Task requirements =
Within the entries below, find the portion that opens with the line containing "[Facebook] (342, 1473)" and closes with the line containing "Kontak Kami (1113, 1313)". Retype that portion exactly and only.

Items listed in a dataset
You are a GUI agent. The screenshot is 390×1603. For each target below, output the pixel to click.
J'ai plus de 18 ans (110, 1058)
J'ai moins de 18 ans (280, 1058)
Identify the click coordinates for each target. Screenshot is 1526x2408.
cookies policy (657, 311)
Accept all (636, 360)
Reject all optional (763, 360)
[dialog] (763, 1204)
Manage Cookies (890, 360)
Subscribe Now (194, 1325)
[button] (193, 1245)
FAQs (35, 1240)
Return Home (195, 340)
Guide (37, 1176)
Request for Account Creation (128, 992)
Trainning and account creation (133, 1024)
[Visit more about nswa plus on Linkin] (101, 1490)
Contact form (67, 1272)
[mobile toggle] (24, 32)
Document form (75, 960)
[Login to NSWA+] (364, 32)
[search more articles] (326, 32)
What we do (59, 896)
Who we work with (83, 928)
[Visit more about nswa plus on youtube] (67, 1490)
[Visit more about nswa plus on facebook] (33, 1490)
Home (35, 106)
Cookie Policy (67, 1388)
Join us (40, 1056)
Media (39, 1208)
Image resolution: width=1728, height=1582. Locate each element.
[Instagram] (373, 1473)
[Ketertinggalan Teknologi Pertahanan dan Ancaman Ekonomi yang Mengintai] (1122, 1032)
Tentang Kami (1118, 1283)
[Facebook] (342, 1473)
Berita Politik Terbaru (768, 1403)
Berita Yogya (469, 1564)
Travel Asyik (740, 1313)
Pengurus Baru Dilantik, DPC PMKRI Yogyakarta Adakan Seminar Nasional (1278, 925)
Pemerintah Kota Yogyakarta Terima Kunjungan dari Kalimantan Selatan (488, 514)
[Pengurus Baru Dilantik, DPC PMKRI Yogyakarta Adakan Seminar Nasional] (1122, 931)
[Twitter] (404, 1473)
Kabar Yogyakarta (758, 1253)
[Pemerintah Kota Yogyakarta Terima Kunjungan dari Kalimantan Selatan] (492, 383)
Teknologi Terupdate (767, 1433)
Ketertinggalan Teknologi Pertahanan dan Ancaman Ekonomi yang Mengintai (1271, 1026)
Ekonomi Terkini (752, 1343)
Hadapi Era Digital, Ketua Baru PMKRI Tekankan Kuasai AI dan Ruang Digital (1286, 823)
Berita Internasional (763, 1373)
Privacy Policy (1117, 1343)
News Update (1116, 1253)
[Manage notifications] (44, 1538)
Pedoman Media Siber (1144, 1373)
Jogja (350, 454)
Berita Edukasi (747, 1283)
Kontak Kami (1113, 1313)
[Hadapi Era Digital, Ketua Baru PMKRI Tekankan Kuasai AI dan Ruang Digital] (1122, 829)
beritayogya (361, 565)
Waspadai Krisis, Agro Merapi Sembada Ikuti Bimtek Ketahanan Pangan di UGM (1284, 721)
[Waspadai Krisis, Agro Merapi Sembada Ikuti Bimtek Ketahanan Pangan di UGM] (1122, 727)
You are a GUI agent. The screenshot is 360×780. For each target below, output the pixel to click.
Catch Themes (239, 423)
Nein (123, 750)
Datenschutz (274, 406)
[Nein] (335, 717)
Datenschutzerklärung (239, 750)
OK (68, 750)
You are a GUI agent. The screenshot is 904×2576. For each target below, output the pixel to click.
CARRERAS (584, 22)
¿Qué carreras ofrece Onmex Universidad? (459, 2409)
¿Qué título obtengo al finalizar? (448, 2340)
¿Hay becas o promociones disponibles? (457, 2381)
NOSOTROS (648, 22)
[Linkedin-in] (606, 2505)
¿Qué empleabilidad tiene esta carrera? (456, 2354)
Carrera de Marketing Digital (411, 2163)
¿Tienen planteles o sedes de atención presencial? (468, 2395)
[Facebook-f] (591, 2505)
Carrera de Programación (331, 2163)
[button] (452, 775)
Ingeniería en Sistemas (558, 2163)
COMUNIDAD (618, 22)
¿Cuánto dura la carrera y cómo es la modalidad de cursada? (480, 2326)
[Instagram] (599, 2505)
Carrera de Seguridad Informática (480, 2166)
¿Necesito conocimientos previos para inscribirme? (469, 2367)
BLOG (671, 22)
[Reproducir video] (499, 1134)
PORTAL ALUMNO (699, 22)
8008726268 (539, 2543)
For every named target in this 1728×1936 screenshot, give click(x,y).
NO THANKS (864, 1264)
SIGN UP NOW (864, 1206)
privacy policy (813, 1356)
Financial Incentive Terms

Answer space =
[Facebook] (342, 1473)
Berita Politik Terbaru (768, 1403)
Berita Yogya (469, 1564)
Travel Asyik (740, 1313)
Pengurus Baru Dilantik, DPC PMKRI Yogyakarta Adakan Seminar Nasional (1278, 925)
Pemerintah Kota Yogyakarta Terima Kunjungan dari Kalimantan Selatan (488, 514)
[Pengurus Baru Dilantik, DPC PMKRI Yogyakarta Adakan Seminar Nasional] (1122, 931)
[Twitter] (404, 1473)
Kabar Yogyakarta (758, 1253)
[Pemerintah Kota Yogyakarta Terima Kunjungan dari Kalimantan Selatan] (492, 383)
Teknologi Terupdate (767, 1433)
Ketertinggalan Teknologi Pertahanan dan Ancaman Ekonomi yang Mengintai (1271, 1026)
Ekonomi Terkini (752, 1343)
Hadapi Era Digital, Ketua Baru PMKRI Tekankan Kuasai AI dan Ruang Digital (1286, 823)
Berita Internasional (763, 1373)
Privacy Policy (1117, 1343)
News Update (1116, 1253)
[Manage notifications] (44, 1538)
Pedoman Media Siber (1144, 1373)
Jogja (350, 454)
Berita Edukasi (747, 1283)
Kontak Kami (1113, 1313)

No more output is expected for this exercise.